There was no one in the shop and the lifeless atmosphere and uninspiring display almost put me off. But having come so far, I decided to give it a try and looked at the sweets on display in trays behind a glass counter – Rasgullas, Sandesh, Rajbhog, Gulab Jamuns, Malai Sandwiches – the ubiquitous ‘Bengali Sweets’; and suddenly a man came out carrying a tray of piping hot Lavang Latas, the very sight of which made my mouth water so much that I ordered one immediately.

I walked outside the shop, stood in the cool evening air, took a small bite of the Lavang Lata, rolled the syrupy hot piece on my eager salivated tongue and closed my eyes in order to enhance my gustatory experience.

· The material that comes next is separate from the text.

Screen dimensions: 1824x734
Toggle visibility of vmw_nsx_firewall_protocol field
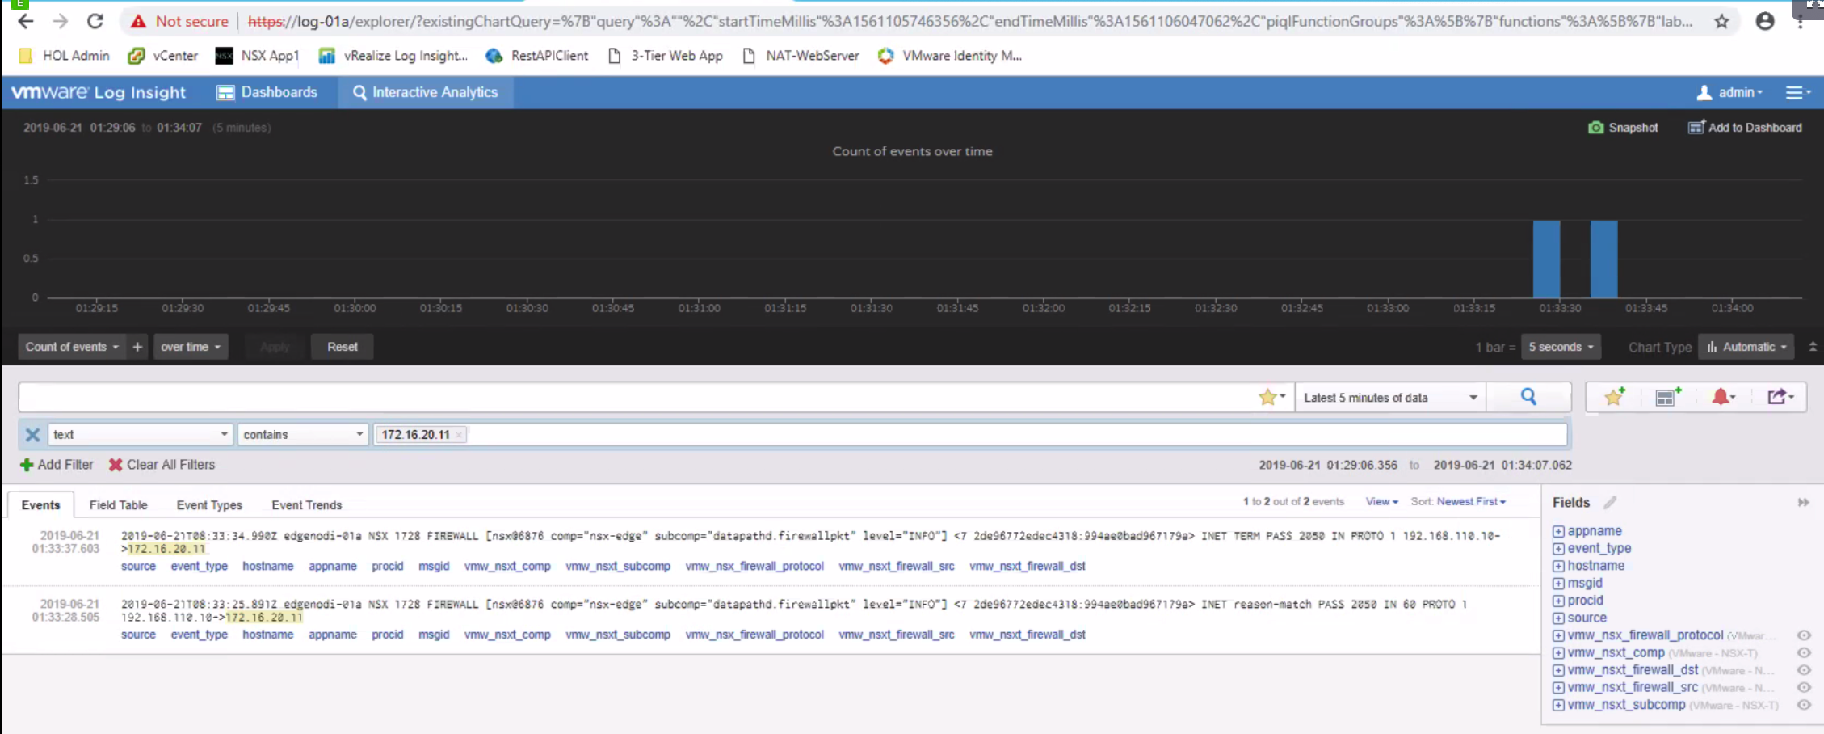(1804, 635)
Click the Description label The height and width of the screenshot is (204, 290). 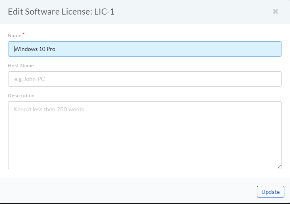point(21,96)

I pressed the Lavang Lata upwards with my tongue against the palate, the roof of my mouth, and slowly it disintegrated releasing its heavenly flavour of nutmeg and cardamom. That’s the way you should enjoy Bengali sweetmeats – never bite, swallow and devour in a hurry. Don’t use your teeth; slowly, very slowly, just roll on your tongue and lightly press on the roof of your mouth till the delicacy melts releasing its luxurious flavour and divine fragrance into your gustatory and olfactory systems. And remember, keep your eyes closed, shut yourself to the outside world, focus on your tongue, internalize the experience and transcend to a state of delightful ecstasy, till you feel you are in seventh heaven. That’s the art of eating.

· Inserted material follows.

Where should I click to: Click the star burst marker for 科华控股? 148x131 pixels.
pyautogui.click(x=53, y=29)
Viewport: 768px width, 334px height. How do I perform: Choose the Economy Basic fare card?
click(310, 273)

The Lavang Lata is perfect. Not sickly sweet, but tantalizingly tasty, with the subtle essence of its ingredients and seasoning coming through. The rabri and khoya, the raisins and dry fruits, the crispy sweet crust, the spices and most importantly, the exotic fortifying and stimulating taste of clove. It’s sheer bliss. The invigorating taste lingers on my tongue for a long long time , as if for eternity.

Just writing this is making my mouth water. And I am rushing to “Babumosai” once more – this time to sample the Rasgullas, maybe the Sandesh – and I’ll tell you all about it right here.

And I’ll keep writing about all the my experiences with “Heritage Cuisine” and the art of eating.

Dear fellow Foodie – do let me know if you enjoyed reading this.